The Belgian list of expensive, environmentally harmful and often socially regressive subsidies is long. Although there has been much progress in terms of transparency and some progress in ameliorating some of these subsidies, the numbers remains staggering. Moreover, the energy crisis has induced a new round of subsidies, which have often amounted to poorly targeted support measures for fossil energy.
The main components of in Belgian environmentally harmful subsidies have been the system of salary cars and fuel cards, the provision of professional diesel (excise duty reductions for trucks), and fossil energy subsidies for firms. According to an analysis from the federal government, the federal fossil subsidies amounted to 13 billion euros in 2020.
A small portion (some €200 million) of these subsidies went to targeted social measures. In terms of size, however, they pale in comparison to other fossil benefits: the favorable regime for company cars amounted to €1.8 billion in 2019, the benefits for fuel cards cost €490 million, the advantageous VAT and fuel tariffs to the aviation industry together cost €600 million. The industrial sectors, in turn, enjoy, under certain conditions, a favourable gas tariff that deprives the state of more than €900 million in revenue annually. At the same time, household energy bills rose, with electricity in particular having to bear numerous charges.

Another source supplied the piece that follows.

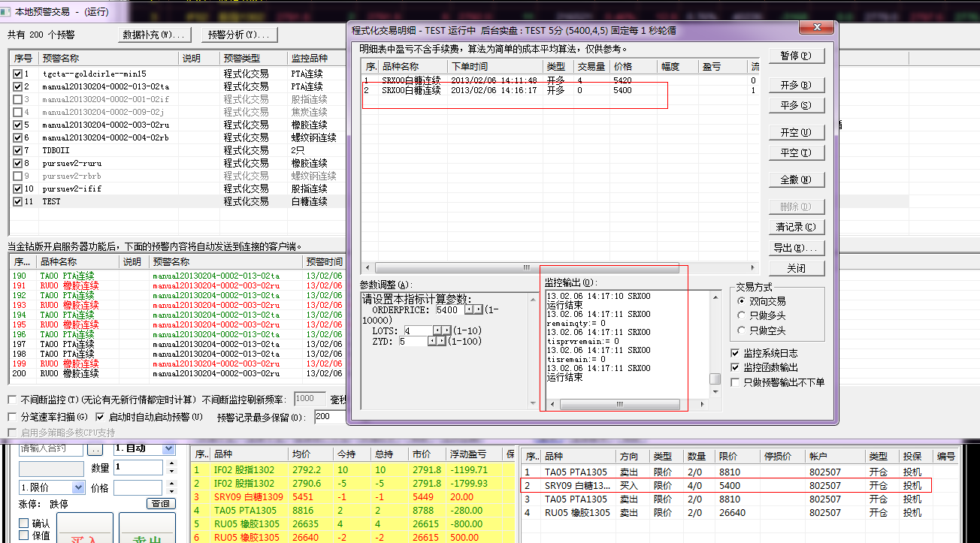Image resolution: width=980 pixels, height=543 pixels.
Task: Expand the 限价 order type dropdown
Action: coord(77,487)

Many of these subsidies are socially regressive: more than 60% of company car benefits go to the 10% highest incoms, heavy industry collectively receives more than €3 billion in benefits per year, and even the exempted kerosene tax mainly benefits wealthy frequent flyers. During the energy crisis, there was a flurry of with VAT reductions on electricity and natural gas, excise duty reductions, energy grants, and rebates for industrial firms, … While dedicated social measures were justifiable and necessary, much of the support policy was untargeted, and helped sustained the use of fossil fuels rather than speeding up the energy transition.
This large-scale support of the fossil economy urgently needs to stop.Although the federal government has made some progress in electrifying company cars and reducing fossil support to the transport sector, these interventions remain insufficient. The federal and regional levels should together work out a thoughtful climate reform of the (energy) tax system with clear climate incentives, supportive social policies, and large-scale investment in sustainable and accessible alternatives.